Golfer’s Elbow, or Medial Epicondylitis, is the damage to the elbow muscles and tendons that control the wrist and fingers. It is caused by the repetitive flicking motion of the wrist required in badminton. Usually due to compensation from inadequate use of arm strength, the force used with the wrist might be more than the muscles can take. Patients would feel pain and tenderness on the inside of the elbow and along the forearm, with stiffness and difficulty to grip. Tape and elbow guard can be worn to give more support to the arm. However, it is best to stop all activities and allow the arm to rest once pain is felt during or after training.

  • Shoulder Injuries

One common shoulder injury is a shoulder strain. Due to the nature of the sport which requires impactful swinging of the shoulders, the rotator cuff of the shoulder is often strained or damaged over time. Symptoms to look out for are pain and stiffness that gradually worsens with activity. Injury could be avoided by using the correct techniques and getting plenty of rest to allow the muscles to recover.

Home Treatments – Knee Sprains

A knee sprain is a painful but relatively mild leg injury that can be treated at home. However, if the pain is moderate to severe, seek medication advice as there could be more serious problems than just a sprain. Otherwise, for minor sprains, these are the ways you can manage the pain and accelerate recovery.

R.I.C.E

For most leg and ankle injuries, the first step you should do is to apply the R.I.C.E method – Rest, Ice, Compression, Elevation.

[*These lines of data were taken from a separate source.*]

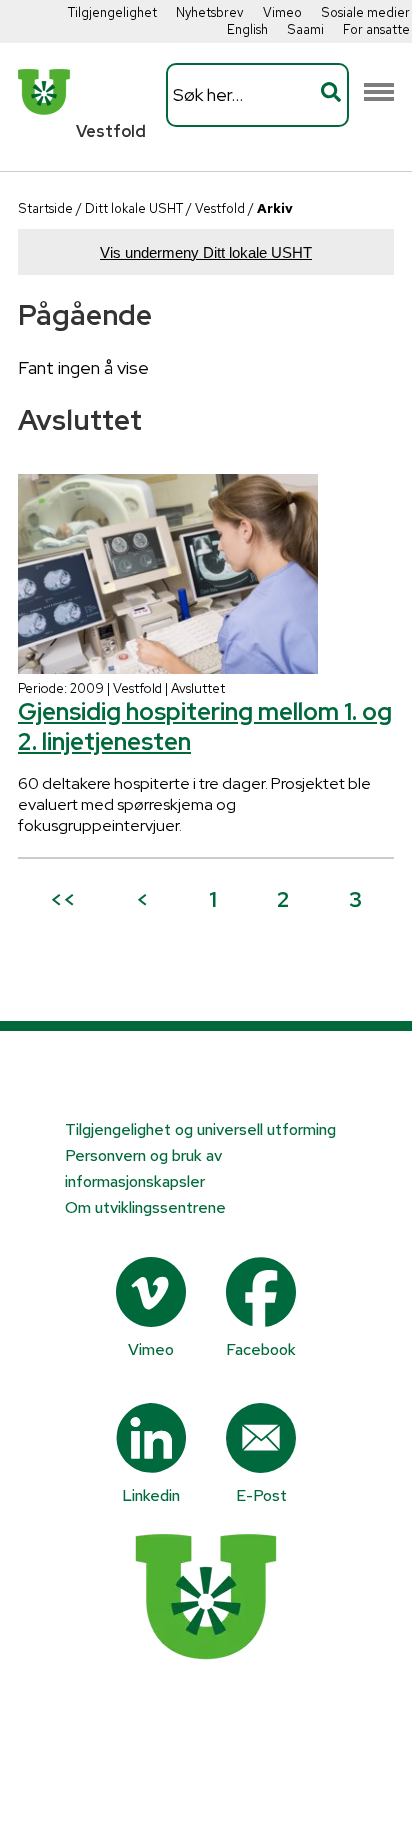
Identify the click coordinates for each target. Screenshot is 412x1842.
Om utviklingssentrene (145, 1207)
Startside (45, 208)
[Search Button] (330, 95)
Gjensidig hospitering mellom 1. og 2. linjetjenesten (205, 726)
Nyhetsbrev (210, 12)
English (247, 29)
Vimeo (282, 12)
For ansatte (376, 29)
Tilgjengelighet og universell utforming (200, 1129)
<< (63, 899)
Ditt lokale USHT (134, 208)
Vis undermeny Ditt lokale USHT (206, 252)
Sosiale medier (365, 12)
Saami (305, 29)
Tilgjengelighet (112, 12)
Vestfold (220, 208)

Rest: Stop all activities that would put stress on the knee and try to find a place to rest as soon as possible.

Ice: Use an ice pack or a pack of frozen vegetables to ice the wound for 10 to 20 minutes to reduce pain and swelling. Do not apply heat pack or take hot showers within the first 48 hours after injury as the heat might increase swelling.

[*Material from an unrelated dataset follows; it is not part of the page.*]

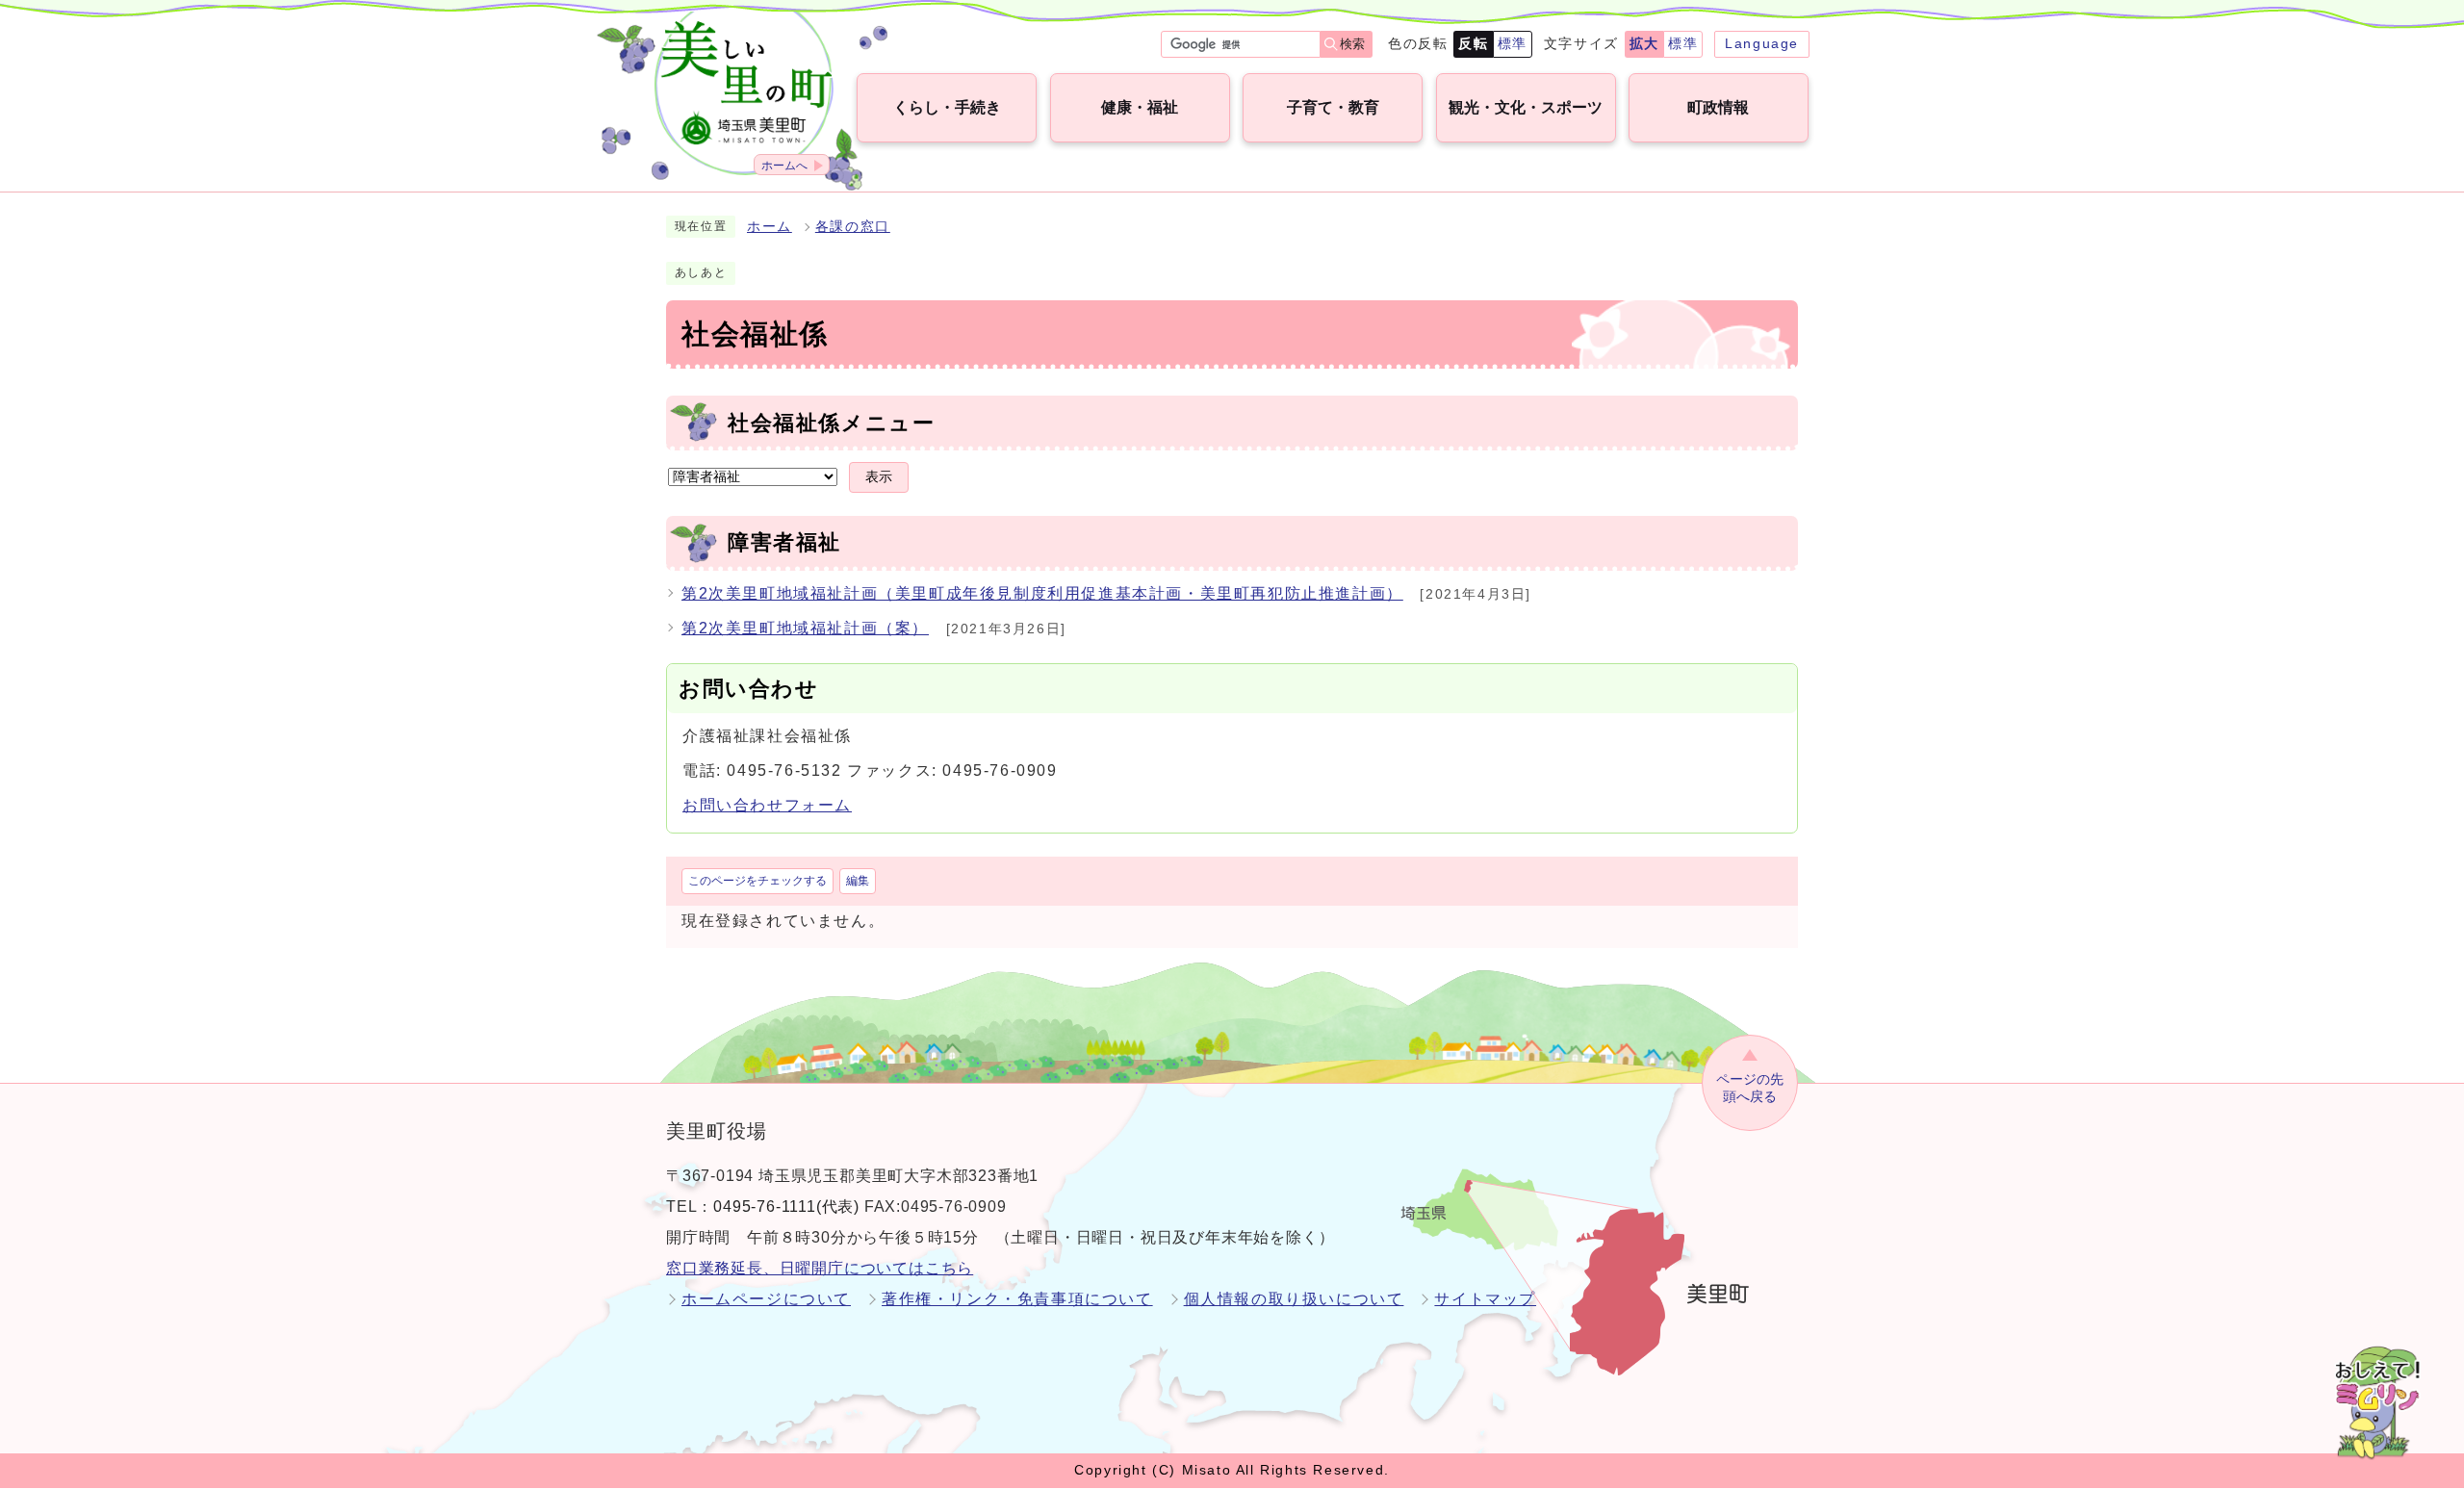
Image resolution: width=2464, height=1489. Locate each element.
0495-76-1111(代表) (786, 1206)
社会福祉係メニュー (831, 423)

Compression: Wrap the injury tightly with a bandage but ensure that it is not too tight that it cuts off circulation.

Elevation: Use a pillow to prop up the injured leg through the whole treatment. After these steps are completed, let the wound rest for 20 to 30 minutes and repeat the process for at least 3 times.

Massage

A light massage on the wounded area would promote blood circulation and ease the pain. However, do not rub with too much force as this would aggravate the injury. Stop the massage if there is too much pain.

Stretching

Doing light stretching exercises helps to regain flexibility and prevent the muscles from stiffening up. Stretch the hamstrings by lying down with one leg on a wall or a stable support. Make sure your knee is straight and hold it there for a minute. There should be a slight tension running down the back of your leg.

Another exercise is the knee-to-chest stretch. Lying down and keeping knees bent while the feet are flat, bring one knee towards the chest with your hands and hold for half a minute before switching to another knee.

Do not carry out any of these exercises if they cause too much pain. Limit to just a light stretch.

Things to avoid

During the course of injury, keep off alcohol as it would increase swelling. Also, avoid smoking as it decreases blood supply and slows tissue repair. Try to avoid activities that would aggravate the injury until the pain and swelling have completely subsided.